■ Provided data

____________________

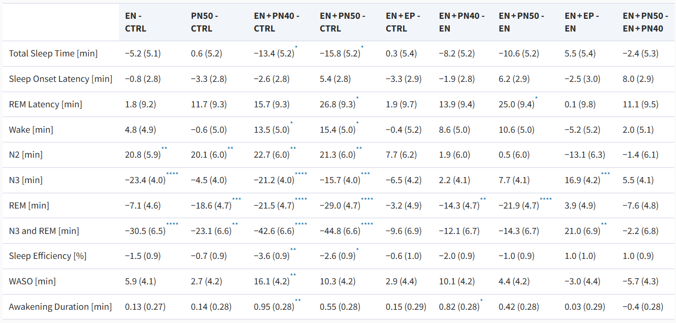The width and height of the screenshot is (676, 323).
Task: Select the −44.8 (6.6) cell value
Action: click(340, 231)
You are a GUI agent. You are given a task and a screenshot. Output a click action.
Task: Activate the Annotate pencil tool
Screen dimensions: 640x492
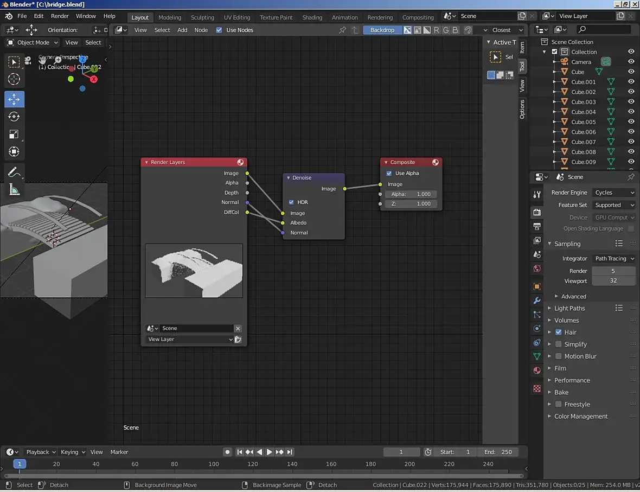(14, 172)
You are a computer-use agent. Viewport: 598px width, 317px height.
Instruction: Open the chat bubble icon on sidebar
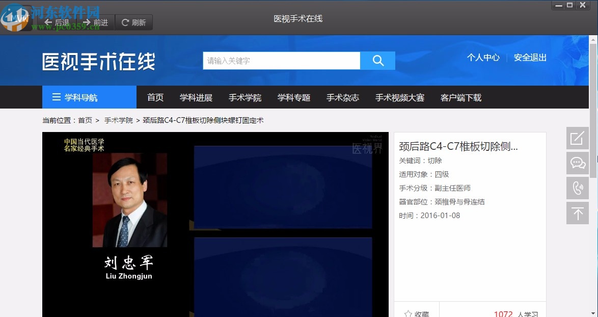[577, 163]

____________________

■ What the task asks
Starting where a line contains "You are a GUI" and finishing at the last line above, set down every line exactly as it reads, with no pictures.

■ Exercise result
You are a GUI agent. You are given a task and a screenshot. Output a click action.
Task: Activate the Annotate pencil tool
Screen dimensions: 640x492
(14, 172)
You are a computer-use agent. Viewport: 598px width, 317px height.
Instruction: Open the chat bubble icon on sidebar
[577, 163]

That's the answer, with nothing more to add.